I just realized that I had not retrospected my data science work in 2018. With the pressure of graduation, I kind of got lost in heavy workload. However, I think I still need to conclude my year 2018 and look forward to the coming year. I decide to be a Data Scientist at the end of 2017 after I found I had no interest in software engineering. I love analytics and find mystry behind numbers.

My background is in statistics, but to be honest, before going to graduate school, I have little knowledge about data science. Even data science is not a popular word in 2015 when I stepped into Carnegie Mellon. However, world changes so fast. Before 2015, I was a undergraduate student with linear regression and statistical inference in mind without knowledge about machine learning and data focused Python skills. Going to Carnegie Mellon is a turning point in my life and help me become a data science practitioner in all aspects, still on the way though.

Acheivements in 2018

I started preparing my data science career since 2018 (officially). At the beginning of the year, I learned deep learning from coursera and finished four courses in the specialization. Also, I started learning relational database management in SQL from class. Later in the Mid-March, I learned Data Science bootcamp in Python from Udemy. Meanwhile, I took class in Machine Learning Foundation. Data mining taken at CMU helped me practice my skills in Pandas and scikit learn packages as well as Tableau. Summer internship from May to August gave me a chance to manage the entire data science pipeline from data cleaning, visualization, modeling and communication, especially in cluster analysis.

From the new semester, I came to Pittsburgh, main campus of Carnegie Mellon, providing more advanced courses with high quality. I took Introduction to Machine Learning, Data Science for Product Managers, A/B Testing and Data Structure for Application Programmers. Introduction to Machine Learning required building classifiers from the scratch. It was really tough for some homework but worth taking since I felt like I understood algorithms better. Meanwhile, I took courses in Datacamp to review Python and R.

Overall, I complished:

  • Data-focused Python
  • SQL
  • A/B Testing
  • Machine Learning
  • Visualization using Tableau, Matplotlib, Seaborn, NetworkX
  • Intro-level Deep learning
  • Cluster analysis
  • Review basic statistics
  • Data Science Pipeline

So far in 2019

I started applying for data scientist roles since the beginning of September, but did not get offers. I finished some online assessments but never heard back. I started believing that it is really hard for a new grad to land a job offer. From the beginning of 2019, I started focusing on preparing data science interviews. During winter break, I reivewed some knowledge in machine learning which I was not familiar with before, like gradient boosting and some advanced techniques in scikit learn. Also, I started learning business content to help improve my business acumen. I read lean analytics which is a great book telling important metrics in business world. To make sure I am ready for data challenges, I purchased data challenge collection to practice when I was free.

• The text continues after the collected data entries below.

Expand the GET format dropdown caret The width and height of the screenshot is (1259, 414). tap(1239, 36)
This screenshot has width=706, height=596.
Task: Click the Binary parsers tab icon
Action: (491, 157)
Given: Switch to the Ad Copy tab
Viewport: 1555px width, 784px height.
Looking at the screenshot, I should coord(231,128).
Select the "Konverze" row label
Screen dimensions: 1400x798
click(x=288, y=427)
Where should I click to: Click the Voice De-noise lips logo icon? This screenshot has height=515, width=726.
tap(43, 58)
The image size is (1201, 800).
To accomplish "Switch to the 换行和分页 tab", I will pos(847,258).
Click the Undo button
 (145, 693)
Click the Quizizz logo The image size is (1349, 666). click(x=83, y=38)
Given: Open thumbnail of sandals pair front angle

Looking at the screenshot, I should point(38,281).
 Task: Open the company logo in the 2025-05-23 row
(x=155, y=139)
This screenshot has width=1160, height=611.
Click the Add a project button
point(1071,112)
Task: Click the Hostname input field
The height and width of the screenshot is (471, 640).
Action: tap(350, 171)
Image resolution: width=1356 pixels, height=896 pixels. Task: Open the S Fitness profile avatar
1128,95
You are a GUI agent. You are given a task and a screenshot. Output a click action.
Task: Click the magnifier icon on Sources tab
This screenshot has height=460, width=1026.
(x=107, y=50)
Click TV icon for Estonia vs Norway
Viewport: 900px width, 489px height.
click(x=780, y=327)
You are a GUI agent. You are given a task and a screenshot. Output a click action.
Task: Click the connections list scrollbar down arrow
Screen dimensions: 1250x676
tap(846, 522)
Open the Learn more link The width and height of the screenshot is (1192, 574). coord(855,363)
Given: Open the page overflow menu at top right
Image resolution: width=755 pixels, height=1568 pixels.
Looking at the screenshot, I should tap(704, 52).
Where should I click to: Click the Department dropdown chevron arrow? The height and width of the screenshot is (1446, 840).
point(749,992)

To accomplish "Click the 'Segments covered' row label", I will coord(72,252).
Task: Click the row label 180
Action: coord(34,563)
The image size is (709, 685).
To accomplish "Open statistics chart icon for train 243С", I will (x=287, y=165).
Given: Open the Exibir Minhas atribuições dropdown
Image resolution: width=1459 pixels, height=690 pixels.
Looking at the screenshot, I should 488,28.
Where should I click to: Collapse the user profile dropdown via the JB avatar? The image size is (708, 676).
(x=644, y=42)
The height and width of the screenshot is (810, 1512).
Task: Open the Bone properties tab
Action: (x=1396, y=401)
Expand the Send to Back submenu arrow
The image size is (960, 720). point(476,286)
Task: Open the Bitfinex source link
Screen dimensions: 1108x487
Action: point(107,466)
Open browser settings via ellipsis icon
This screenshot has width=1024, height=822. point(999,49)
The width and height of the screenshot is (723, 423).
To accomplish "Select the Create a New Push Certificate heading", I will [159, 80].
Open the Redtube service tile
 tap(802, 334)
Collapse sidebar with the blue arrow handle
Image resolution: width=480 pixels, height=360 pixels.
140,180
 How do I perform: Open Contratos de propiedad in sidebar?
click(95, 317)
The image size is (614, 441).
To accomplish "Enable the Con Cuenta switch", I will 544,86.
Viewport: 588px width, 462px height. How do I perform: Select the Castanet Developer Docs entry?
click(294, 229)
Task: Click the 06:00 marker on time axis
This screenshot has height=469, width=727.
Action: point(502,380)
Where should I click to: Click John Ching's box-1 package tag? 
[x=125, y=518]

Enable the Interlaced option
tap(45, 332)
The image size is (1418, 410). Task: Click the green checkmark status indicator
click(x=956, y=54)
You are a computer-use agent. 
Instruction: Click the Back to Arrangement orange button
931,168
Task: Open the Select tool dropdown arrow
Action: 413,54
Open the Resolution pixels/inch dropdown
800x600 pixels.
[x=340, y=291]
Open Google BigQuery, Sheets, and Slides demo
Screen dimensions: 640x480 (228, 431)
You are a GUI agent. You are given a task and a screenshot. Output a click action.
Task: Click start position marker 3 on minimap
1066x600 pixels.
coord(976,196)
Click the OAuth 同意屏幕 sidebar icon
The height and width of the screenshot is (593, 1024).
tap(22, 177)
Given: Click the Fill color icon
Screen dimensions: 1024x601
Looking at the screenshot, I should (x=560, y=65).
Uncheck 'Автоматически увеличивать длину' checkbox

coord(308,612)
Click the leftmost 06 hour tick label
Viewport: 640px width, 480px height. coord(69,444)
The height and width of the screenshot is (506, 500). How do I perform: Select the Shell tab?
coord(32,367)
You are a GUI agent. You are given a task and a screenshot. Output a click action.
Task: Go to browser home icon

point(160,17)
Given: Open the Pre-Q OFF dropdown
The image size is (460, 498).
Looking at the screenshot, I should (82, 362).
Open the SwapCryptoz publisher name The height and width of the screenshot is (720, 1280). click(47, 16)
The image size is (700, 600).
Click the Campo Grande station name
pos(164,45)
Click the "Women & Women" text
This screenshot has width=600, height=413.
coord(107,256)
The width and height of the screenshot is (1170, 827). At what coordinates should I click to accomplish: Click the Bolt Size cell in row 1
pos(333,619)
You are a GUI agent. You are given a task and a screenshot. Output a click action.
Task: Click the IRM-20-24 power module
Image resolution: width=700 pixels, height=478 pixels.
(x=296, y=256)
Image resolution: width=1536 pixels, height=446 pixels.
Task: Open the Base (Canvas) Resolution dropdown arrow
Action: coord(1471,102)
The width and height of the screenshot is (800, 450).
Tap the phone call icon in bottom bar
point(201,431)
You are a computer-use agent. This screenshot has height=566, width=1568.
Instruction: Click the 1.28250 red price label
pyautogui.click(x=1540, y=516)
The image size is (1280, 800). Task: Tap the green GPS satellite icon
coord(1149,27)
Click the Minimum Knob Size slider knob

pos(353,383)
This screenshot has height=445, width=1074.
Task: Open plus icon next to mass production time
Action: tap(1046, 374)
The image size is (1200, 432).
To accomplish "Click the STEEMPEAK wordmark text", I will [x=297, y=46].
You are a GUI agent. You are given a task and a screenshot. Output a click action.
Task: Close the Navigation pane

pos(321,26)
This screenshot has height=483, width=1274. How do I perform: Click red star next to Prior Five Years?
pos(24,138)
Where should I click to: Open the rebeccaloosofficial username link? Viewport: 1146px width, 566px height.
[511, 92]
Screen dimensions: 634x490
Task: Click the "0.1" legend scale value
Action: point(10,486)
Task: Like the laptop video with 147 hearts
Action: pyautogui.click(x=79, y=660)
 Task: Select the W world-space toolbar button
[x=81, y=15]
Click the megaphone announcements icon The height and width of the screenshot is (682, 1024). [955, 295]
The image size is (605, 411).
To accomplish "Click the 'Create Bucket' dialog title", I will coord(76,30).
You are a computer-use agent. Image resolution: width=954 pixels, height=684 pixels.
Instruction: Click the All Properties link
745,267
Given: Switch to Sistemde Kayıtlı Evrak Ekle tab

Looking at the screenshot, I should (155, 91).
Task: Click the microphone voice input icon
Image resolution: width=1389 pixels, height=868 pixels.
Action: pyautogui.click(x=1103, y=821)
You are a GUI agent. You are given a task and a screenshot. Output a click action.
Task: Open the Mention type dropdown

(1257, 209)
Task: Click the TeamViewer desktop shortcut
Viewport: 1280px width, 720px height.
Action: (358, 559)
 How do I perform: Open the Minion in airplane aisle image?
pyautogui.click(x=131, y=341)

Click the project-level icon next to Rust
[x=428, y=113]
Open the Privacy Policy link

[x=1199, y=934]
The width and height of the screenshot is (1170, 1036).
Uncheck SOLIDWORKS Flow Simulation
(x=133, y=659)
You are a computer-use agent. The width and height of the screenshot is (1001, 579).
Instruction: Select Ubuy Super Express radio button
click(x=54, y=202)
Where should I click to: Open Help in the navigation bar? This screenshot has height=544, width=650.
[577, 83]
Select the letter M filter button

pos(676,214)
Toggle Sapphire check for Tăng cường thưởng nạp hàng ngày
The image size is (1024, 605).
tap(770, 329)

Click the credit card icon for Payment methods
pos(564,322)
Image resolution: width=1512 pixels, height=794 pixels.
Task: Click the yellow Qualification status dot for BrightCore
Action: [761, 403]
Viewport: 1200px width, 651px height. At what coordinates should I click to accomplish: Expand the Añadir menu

This new semester, I took NoSQL database, Intro to Deep Learning, Big Data and Large Scale computing, R for Data Science. I also worked as a teaching assistant for a machine learning course for Heinz College. I want to prepare myself for the real large dataset in the reality. Understanding distributed systems and knowing cloud computing is essential. Intro to Deep Learning is really a tough course and worth taking time. Moreover, I used AWS to train model for the first time. NoSQL is also a good course let me know about key-value based, column-family, document based, and graph model. The reason I took R for Data Science is because I want to refresh my skills in R. I used R a lot back in Mizzou, but not really for Data Science. I want to know how to use R as well.

Overall, I complished:

  • NoSQL Database
  • AWS deployment
  • Product content (a little)

To be honest, seeking jobs is time consuming. For different positions of differnet requirements force me to stop my current plan to conform the interview. The learning process was stopped unfortunately.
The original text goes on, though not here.